だって、このヘアピンは、あの、母の形見にあまりにも似ている。
もしこれが、母の形見とセットになるものだとしたら、これも元は母が持っていたのだろうか。
そう思うと、なんだか少しワクワクした。そうだったらいいな、なんて思う。
ボーン。ボーン。
そうこうしているうちに、お昼を告げる鐘の音が街に鳴り響いた。
「もうこんな時間か……」
と、エドワルドが言ったそのとき、不意に影が横切った──かと思えば、それは再び2人の近くに舞い戻ってきて、うろちょろと影を落とす。

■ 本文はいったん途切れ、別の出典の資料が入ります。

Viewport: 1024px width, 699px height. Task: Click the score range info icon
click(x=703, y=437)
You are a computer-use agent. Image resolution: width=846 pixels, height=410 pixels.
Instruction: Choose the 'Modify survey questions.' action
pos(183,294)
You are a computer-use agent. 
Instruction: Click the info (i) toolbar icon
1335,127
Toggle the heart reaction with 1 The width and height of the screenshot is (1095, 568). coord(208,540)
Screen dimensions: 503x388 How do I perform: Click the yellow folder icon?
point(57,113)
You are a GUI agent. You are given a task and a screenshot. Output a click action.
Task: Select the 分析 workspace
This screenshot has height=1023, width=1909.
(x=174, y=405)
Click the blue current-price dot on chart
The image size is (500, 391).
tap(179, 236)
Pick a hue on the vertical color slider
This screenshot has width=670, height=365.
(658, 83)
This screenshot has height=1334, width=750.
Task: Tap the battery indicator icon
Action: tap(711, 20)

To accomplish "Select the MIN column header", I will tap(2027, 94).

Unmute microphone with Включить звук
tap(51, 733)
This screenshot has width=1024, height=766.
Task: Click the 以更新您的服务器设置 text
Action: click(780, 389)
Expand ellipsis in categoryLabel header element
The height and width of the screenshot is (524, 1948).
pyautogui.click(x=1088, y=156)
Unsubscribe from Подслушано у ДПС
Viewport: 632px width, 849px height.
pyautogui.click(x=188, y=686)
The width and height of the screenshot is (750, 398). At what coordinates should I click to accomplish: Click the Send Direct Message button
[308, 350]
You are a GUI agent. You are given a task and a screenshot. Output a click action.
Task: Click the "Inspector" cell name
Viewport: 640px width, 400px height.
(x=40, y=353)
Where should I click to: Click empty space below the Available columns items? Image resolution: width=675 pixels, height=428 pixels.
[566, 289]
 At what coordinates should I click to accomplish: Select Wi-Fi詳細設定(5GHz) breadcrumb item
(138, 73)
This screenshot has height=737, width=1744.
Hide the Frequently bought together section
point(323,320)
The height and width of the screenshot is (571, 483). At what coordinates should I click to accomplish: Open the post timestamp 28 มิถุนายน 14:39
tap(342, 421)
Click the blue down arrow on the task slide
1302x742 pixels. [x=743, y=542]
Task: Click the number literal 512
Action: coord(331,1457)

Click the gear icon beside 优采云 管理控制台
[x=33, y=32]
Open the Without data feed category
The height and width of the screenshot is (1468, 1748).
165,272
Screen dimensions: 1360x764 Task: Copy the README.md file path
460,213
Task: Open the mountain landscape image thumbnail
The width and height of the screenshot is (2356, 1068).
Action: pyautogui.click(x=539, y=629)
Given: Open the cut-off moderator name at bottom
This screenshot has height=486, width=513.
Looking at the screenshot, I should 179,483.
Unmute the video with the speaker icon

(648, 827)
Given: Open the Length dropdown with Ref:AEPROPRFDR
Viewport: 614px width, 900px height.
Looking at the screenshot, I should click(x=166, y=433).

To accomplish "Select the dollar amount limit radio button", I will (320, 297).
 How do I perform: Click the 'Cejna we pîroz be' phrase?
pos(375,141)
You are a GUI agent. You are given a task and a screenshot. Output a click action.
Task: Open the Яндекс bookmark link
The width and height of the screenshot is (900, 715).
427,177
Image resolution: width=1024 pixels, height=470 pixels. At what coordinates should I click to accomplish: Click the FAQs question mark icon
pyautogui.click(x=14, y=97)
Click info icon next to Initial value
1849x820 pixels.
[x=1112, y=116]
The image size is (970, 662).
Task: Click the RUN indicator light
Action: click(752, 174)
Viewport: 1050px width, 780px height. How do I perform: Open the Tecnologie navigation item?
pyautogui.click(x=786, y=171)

空を見上げて確認すると、黄色い鳥がエドワルドの頭の周りをパタパタと飛んでいた。
やがて、エドワルドの目の高さまで降りてくると、羽を緩やかに上下に動かし、その位置で留まった。そして一言。
「ソクタツ」
と言った。
「……俺に?」
エドワルドが、覚えがない、といった様子でそう返すと、
「コノ ペンノ モチヌシ アテ」
と、鳥が言い、ピィ!と鳴くと、キラキラとした光の粒とともに、目の前にシンプルな黒い万年筆が現れる。
「……俺のだね」
「ジャア コレネ」
エドワルドに万年筆を渡し、鳥はそう言うと、またピィ!と鳴く。先ほどと同じように、光の粒を纏いながら、今度は小さなブローチのような、宝石のようなものが現れた。
エドワルドがそれを受け取ると、
「ジュリョウノ シルシニ」
「受領の印に……?」
エドワルドがそう聞き返すと、鳥はエドワルドの手を嘴でチクッと刺す。
「え、痛っ」
「マリョク チョウダイネ〜」
そう言って鳥はどこか遠くに羽ばたいて行ってしまった。
「……は?」
エドワルドはそう言って立ち尽くす。
今の一部始終を見ていたレミアも同じ気持ちだが、誰かに振り回される、エドワルドの新たな一面を見られて少し嬉しい自分もいた。
「……い、今の、何?」
「あ〜……たぶん速達鳥だね。俺も初めて見たけど……。あんま使われてない理由がわかった」
そう言って彼は先ほど刺された手を恨めしそうに見やる。見た感じだけで言えば、特に傷などはついていない。
「てかわざわざこんな鳥を使って一体誰が何を……」
エドワルドは、ぶつぶつと呟きながら手にしたアイテムを確認する。よく見るとそれは、平べったくて丸いガラスの容器の中に、薄い円盤のようなものが入った不思議なものだった。
「これは、何……?」
さっきから何でもかんでも聞いてばかりで、レミアは少し恥ずかしくなってくる。
「これは……ボイスレコードストーンかな」
魔道具だね、と彼は説明を付け足しながら、側面に付いているスイッチのようなものを手前に向けてカチッと動かす。
瞬間、円盤がくるくると回り、中から声が聞こえ始めた。